What is ExaBucketFS?

So what is ExaBucketFS?

ExaBucketFS is essentially just a file system or store within the cluster. Files are automatically replicated across all nodes.

There are two main use cases (that I know of) to use ExaBucketFS. Firstly, it is as a repository for our in-house and third party libraries (e.g Python, Java, R etc). Secondly, it  allows us to store binary data, such as trained statistical models; where the Exasol database cannot traditionally store binary data.

Previously, before version 6, the Exasol cluster required access to the internet to be able to get the libraries used by UDFs. For custom libraries, you would have had to setup your own repository, and again be able to access it over the internet.

ExaBucketFS does require some administration though.

To use ExaBucketFS there is an API to allow you to put/get/remove files into the cluster. You can do this using curl. In the last post, I discussed how to use Curl to upload files to the bucket. The files added to the bucket are then accessible for use within UDFs.

Buckets can be password protected for reading or writing, or left public, although this to me seems like a purely DBA type task – get a password on them!

There is also the following do’s and don’ts for ExaBucketFS:

  • Ensure that you don’t write to buckets concurrently – Buckets are non-transactional.
  • Buckets and files do not get backed up – so you need to make sure you have this backed up somewhere else (by your own means!)
  • Don’t use ExaBucket as storage, as there is 100% replication across all nodes; meaning that if you store a file once, it will be replicated on every node – consuming your disk space.

Exasol’s knowledgeable Mathias Brink describes ExaBucketFS in one of the Exasol videos here.

HOW TO: Get your UDFs working with Python libraries after Exasol 6 upgrade

We recently took the plunge and upgraded to Exasol V6. There’s a few changes that you can find about, listed in the upgrade notes here. Like all upgrades, I thoroughly recommend you study these notes in detail – as there can always be something to trip you up.

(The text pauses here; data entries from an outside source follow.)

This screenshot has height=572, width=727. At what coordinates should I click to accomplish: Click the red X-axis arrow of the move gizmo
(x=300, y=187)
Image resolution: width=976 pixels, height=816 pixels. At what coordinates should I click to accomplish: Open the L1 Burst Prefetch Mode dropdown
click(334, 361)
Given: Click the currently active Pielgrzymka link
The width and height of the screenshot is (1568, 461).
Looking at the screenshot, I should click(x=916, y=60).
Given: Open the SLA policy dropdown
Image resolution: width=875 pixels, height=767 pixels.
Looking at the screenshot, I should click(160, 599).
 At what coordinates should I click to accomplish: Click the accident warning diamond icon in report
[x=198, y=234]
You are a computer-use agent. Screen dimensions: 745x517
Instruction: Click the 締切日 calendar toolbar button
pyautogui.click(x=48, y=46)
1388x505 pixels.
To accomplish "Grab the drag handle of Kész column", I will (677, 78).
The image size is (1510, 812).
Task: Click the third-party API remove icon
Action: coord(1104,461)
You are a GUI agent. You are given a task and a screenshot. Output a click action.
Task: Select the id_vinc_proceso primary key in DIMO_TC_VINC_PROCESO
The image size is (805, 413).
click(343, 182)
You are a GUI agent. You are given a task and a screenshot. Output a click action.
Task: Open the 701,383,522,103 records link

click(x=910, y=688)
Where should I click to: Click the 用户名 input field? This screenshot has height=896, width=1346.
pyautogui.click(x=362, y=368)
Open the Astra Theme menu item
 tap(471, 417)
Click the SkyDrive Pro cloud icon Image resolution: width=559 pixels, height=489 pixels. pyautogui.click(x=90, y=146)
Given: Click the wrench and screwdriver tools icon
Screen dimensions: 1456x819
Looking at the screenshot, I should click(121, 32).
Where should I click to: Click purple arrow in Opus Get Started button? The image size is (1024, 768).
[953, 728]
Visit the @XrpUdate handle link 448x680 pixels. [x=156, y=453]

This happened to us, with the changed implementation of UDFs and the way libraries are stored and used. You can read all about how it used to work here, but for now let’s go through how to make your Python libraries work with your UDFs again! I’ll be splitting up the content of this blog into a couple of future ones too, as there’s quite a lot to go through!

Get Curl!

First off, you’re going to need Curl. Get it here. Extract it on your computer, and remember where you put it!

Setup Bucket Services

Next up, let’s check out the changes in ExaOperation. There’s the addition of this new tab of ExaBuckets. Head on in there, and click Add.AddBucketService

By default the HTTP port for the service bucket is 2580, if you create another service bucket after this, you’ll need to change the port number (which I need to here – so I’m using 2585). Add a Description, this will be how you access the bucket. I’ll use “Demo”.

My ExaBuckets now looks like this. It has bfsdefault – which will be the service bucket you have, by default, when you get Version 6.

bucketservices

Click on the ID of the service you just created. This will take you through to where we can create the actual bucket. Click on Add.

nobuckets

I’ve added the name “libraries”, we’ll need this later. I’ve checked Public readable, and provided read (‘xyz’) and write passwords (123) for the demo.

newbucket

Your bucket will be displayed like this.

bucketcreated

Upload library to Bucket using Curl

Ok, now let’s use the bucket we created. I’m going to be using Windows, so open up a cmd window. Change the directory to your Curl one from earlier. Let’s list out what we find…. The libraries bucket.

c:\curl>curl Your_IP_here:2585

libraries

To put something in the bucket, first download the library locally that you need, from a reputable source, like Python.

Now we’ll get it in our bucket. We use the curl put command, and use the write password we set earlier, along with the bucket name we specified (libraries). Here, I’m uploading the boto3 library.

c:\curl>curl -X PUT -T C:\boto3-1.4.7.tar.gz http://w:123@YOUR_IP_HERE:2585/libraries/boto3-1.4.7.tar.gz

Check your library is there by listing out the bucket.

c:\curl>curl YOUR_IP_HERE:2585/libraries

boto3-1.4.7.tar.gz

Use library in UDF script

So, we’ve uploaded our library to the bucket, but our udfs still don’t work! Your script needs the path specifying before the import statement will work.

udf

Exasol have added a video of how to do some of this here.

Personally, I wish they’d kept the GUI in ExaOperation (or a flavor of it), as it was way quicker to use, and this is such a faff to do. This is another distinction between just writing a Python script with a traditional import, and an Exasol specific thing to remember.

Anyway, it’s all there for you if you read it (from me or Exasol!), and a great reminder to study the upgrade notes and think about their implications.